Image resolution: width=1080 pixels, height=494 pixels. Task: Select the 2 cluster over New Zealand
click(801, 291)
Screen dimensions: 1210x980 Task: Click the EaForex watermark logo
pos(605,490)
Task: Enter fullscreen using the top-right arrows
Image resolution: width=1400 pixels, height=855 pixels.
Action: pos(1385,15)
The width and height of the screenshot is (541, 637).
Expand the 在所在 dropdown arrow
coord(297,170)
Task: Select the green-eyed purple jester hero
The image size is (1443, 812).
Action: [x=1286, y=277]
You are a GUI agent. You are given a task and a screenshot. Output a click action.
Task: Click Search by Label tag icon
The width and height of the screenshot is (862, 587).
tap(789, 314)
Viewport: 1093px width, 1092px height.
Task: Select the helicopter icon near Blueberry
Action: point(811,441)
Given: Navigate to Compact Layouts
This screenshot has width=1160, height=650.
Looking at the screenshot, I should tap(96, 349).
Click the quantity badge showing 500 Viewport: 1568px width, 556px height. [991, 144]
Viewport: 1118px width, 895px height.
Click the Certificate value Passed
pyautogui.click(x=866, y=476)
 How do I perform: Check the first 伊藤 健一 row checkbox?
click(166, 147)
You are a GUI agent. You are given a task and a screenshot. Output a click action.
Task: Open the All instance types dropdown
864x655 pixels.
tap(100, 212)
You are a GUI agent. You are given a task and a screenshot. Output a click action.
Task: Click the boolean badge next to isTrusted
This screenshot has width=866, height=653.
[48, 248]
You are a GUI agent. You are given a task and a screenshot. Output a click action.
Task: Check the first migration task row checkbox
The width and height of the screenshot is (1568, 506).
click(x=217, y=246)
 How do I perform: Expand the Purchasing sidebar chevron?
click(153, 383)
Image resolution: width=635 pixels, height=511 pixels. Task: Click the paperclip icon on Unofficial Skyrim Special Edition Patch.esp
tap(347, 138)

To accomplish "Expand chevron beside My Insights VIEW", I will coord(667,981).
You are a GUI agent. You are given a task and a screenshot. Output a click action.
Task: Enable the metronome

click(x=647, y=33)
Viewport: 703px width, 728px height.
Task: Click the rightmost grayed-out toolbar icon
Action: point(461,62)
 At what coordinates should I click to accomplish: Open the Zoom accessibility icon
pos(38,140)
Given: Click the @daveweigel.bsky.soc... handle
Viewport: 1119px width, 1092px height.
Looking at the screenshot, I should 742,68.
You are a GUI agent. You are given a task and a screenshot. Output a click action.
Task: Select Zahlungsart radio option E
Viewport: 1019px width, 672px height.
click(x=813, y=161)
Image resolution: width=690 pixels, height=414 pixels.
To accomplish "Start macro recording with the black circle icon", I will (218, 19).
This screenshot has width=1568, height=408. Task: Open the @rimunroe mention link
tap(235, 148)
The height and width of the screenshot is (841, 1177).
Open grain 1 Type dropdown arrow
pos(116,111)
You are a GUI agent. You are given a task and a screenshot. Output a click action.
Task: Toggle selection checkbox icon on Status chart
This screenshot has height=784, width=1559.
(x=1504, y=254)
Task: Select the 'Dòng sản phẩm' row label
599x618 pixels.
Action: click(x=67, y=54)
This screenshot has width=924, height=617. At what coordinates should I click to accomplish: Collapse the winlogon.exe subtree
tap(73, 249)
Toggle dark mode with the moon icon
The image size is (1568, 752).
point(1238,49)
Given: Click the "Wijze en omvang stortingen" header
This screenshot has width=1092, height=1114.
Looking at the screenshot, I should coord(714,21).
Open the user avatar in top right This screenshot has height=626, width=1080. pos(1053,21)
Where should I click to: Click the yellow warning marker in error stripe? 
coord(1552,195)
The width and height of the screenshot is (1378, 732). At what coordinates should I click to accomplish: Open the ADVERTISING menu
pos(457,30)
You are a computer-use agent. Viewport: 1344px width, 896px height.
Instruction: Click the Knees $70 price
* * * * * * *
**DIRECTIONS FOR THIS TASK**
Work out how many lines in this data contain "Toggle". Only that number should be given.

**ANSWER BOX**
2